O presidente Luiz Inácio Lula da Silva passou o início da semana dividido entre a agenda oficial em Brasília e a preparação da campanha à reeleição, enquanto candidatos a governos estaduais já cumpriam roteiros de rua no Nordeste. Na segunda-feira, 24 de agosto de 2026, o chefe do Executivo recebeu no Palácio do Alvorada o chefe do Gabinete Pessoal da Presidência, Oswaldo Malatesta, reuniu-se no Palácio do Planalto com o secretário especial para Assuntos Jurídicos da Casa Civil, Marcelo Weick, participou da reunião do Contrata+Brasil, plataforma pela qual o governo contrata pequenos negócios, ao lado do vice-presidente Geraldo Alckmin, e encerrou o dia com a ministra da Casa Civil, Miriam Belchior, o ministro da Fazenda, Dario Durigan, e o ministro do Planejamento e Orçamento, Bruno Moretti. Na terça-feira, 25, o único compromisso oficial divulgado foi a solenidade do Dia do Soldado, no Quartel-General do Exército.
A agenda dos ministros seguiu o mesmo desenho de rotina administrativa. Bruno Moretti participou por videoconferência da sessão do Conselho Monetário Nacional. O ministro da Saúde, Alexandre Padilha, lançou serviço de teleatendimento em saúde mental voltado a mulheres em situação de violência e a mães atípicas, com a presença da primeira-dama Janja Lula da Silva. No dia seguinte, Guilherme Boulos, da Secretaria Geral, e Wellington Dias, do Desenvolvimento Social, foram à Comissão de Assuntos Sociais para discutir o PL 4.035 de 2023, que institui agosto como mês de combate à desigualdade social e de enfrentamento à pobreza. Márcio Elias Rosa, da Indústria, recebeu representantes de uma trading do agronegócio e da União Nacional das Cooperativas da Reforma Agrária. Esther Dweck, da Gestão e Inovação, participou de feira de tecnologia bancária em São Paulo, Margareth Menezes, da Cultura, abriu um fórum de ensino e pesquisa em Brasília, e Tomé Franca, de Portos e Aeroportos, cumpriu reuniões de cooperação em Pequim.

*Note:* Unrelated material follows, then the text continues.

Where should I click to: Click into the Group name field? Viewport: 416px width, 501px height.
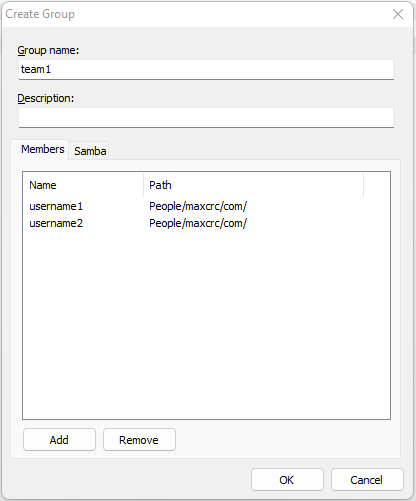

Há um dado que atravessa toda a cobertura, sem controvérsia entre os lados: dos 38 ministros do governo, a agenda de 34 não foi obtida na segunda-feira e a de 32 permaneceu indisponível na terça. Ou seja, a maior parte do primeiro escalão trabalhou sem registro público de compromissos, e nenhuma das reportagens obteve explicação das pastas para essa ausência.
Nos estados, a segunda semana de campanha oficial já estava na rua. Em Pernambuco, cinco dos oito candidatos ao governo tiveram atos públicos: o ex-prefeito do Recife João Campos fez caminhada porta a porta no bairro de Areias e prometeu construir o maior hospital da história do estado na região metropolitana; a governadora e candidata à reeleição Raquel Lyra gravou conteúdos sobre mobilidade urbana no canteiro de obras do Arco Metropolitano e prometeu entregar o primeiro trecho do eixo sul até o fim de 2027; Ivan Moraes concedeu entrevista e participou de sabatina; Professora Camila fez sabatina em rádio no Sertão e panfletagem no centro do Recife; Renan Hallais também teve agenda registrada. Um candidato está sem compromissos públicos até 29 de agosto por causa de uma cirurgia. No Maranhão, onde há oito candidatos ao governo, quatro campanhas informaram agenda, com reuniões internas, gravação de programa eleitoral, sabatina em rádio e panfletagem em terminal de transporte.
As coberturas divergem menos no fato e mais no ângulo. A cobertura de centro tratou o conjunto como registro institucional, listando horário, local e interlocutor sem avaliar o que cada reunião decide, e foi ela que fixou o número de ministros sem agenda pública. Veículos de esquerda leram o mesmo calendário como peça de estratégia eleitoral: descreveram que o presidente concentrará a campanha a partir de sexta-feira, 28 de agosto, em São Paulo, com foco no Sudeste e no Sul, região onde, segundo esse enquadramento, a direita tem apresentado melhor desempenho, e recorreram a pesquisas para sustentar a leitura de disputa aberta, com empate técnico entre Lula e Flávio Bolsonaro em São Paulo e no Rio Grande do Sul e vantagem do presidente em Minas Gerais.